Jonathan Irish, Ph.D., and his colleagues have developed a new language, one that can be used to describe and identify cells.
The language — marker enrichment modeling, or MEM — assigns a “MEM label” to cells based on certain features of the cell, usually proteins. Irish and his colleagues hope that MEM, which they recently reported in the journal Nature Methods, will be widely adopted and used to generate a “Who’s Who” database of cell types.
For researchers who study the biology of single cells, advances in technology and instrumentation have made it possible to measure more features of a cell, at a rate of hundreds of cells per second, said Irish, assistant professor of Cancer Biology.
“The advancing technical capabilities are revealing new types of cells that we had no idea existed — cells that combine features in unexpected ways,” Irish said.
However, assigning cell identities based on the features relies on human experts to use prior knowledge about which features distinguish each particular cell type.
“If you give a computer a bunch of cells and ask, which ones are CD4 T cells, the computer would really struggle,” Irish said. “What’s missing is a database of annotated cell identities and a language to quantitatively say what’s special about each type of cell.

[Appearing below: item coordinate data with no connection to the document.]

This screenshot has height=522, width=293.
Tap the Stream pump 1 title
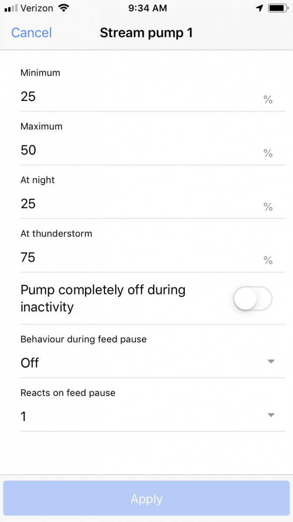tap(146, 33)
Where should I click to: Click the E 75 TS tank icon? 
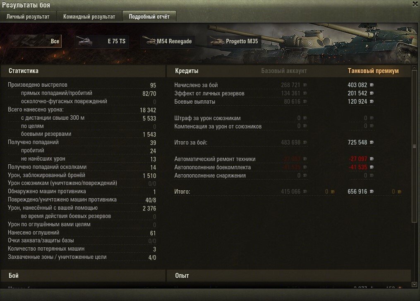85,41
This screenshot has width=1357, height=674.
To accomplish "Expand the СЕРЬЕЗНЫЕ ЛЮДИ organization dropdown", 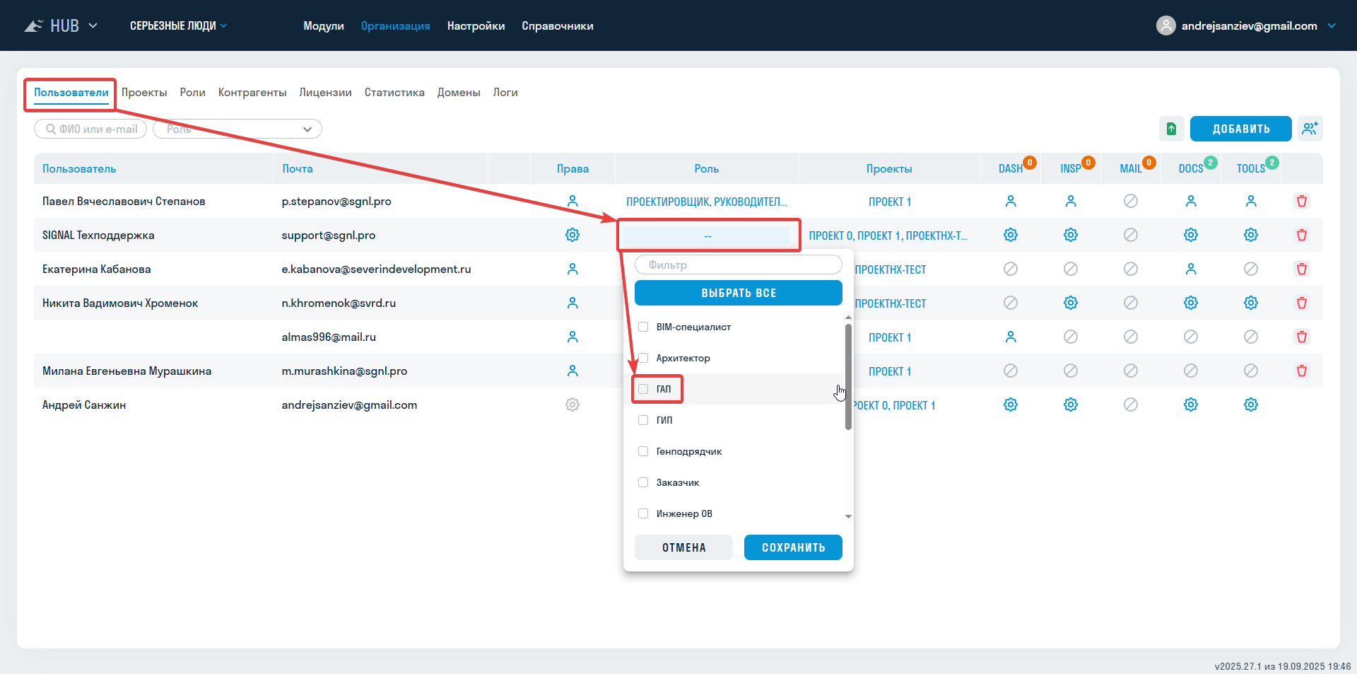I will click(x=178, y=25).
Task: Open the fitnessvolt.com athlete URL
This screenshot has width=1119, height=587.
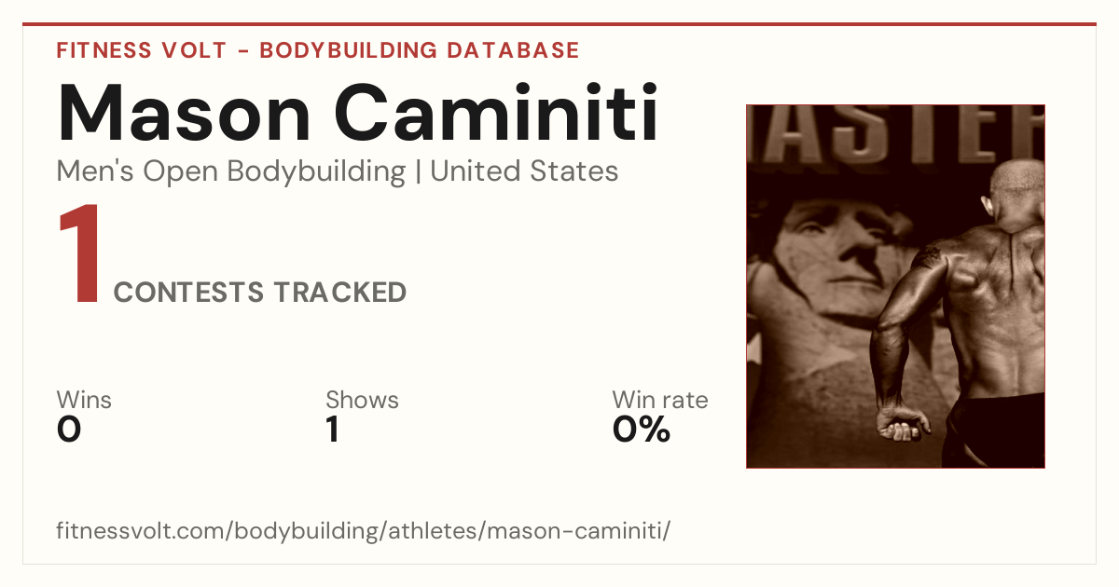Action: (x=364, y=531)
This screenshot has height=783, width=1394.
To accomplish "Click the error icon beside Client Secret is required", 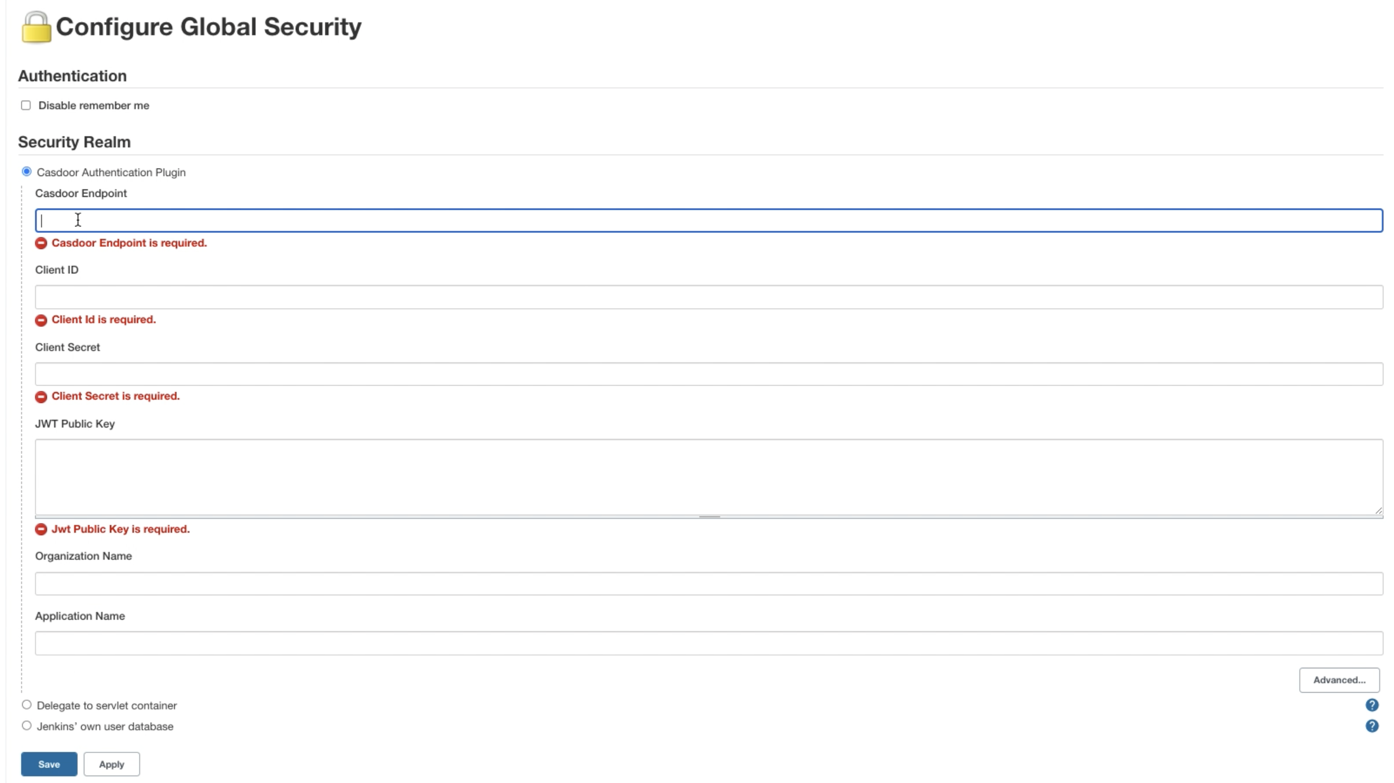I will pyautogui.click(x=41, y=397).
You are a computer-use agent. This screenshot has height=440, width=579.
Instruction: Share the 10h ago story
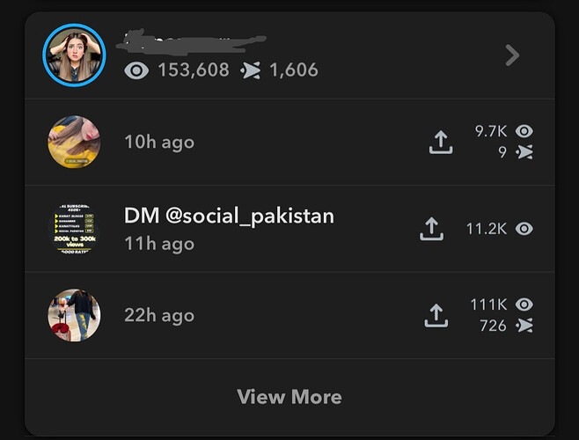click(x=441, y=143)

“We’re trying to create that language for humans and computers to say: we’re talking about the same cells.”
MEM labels consist of a series of marker proteins, each with a score ranging from negative 10 to positive 10 that reflects how enriched that protein is in the cell population. The label contains quantitative data (the scores for each component) in addition to serving as a short description of a population of cells, Irish said.
Kirsten Diggins, Ph.D., led the development of MEM as part of her graduate dissertation research. In the Nature Methods report, the investigators use MEM to analyze immune cell data from seven published studies using two different cytometry instrumentation platforms. The findings demonstrate that MEM is flexible and works for data measured in different places, at different times, with different technologies.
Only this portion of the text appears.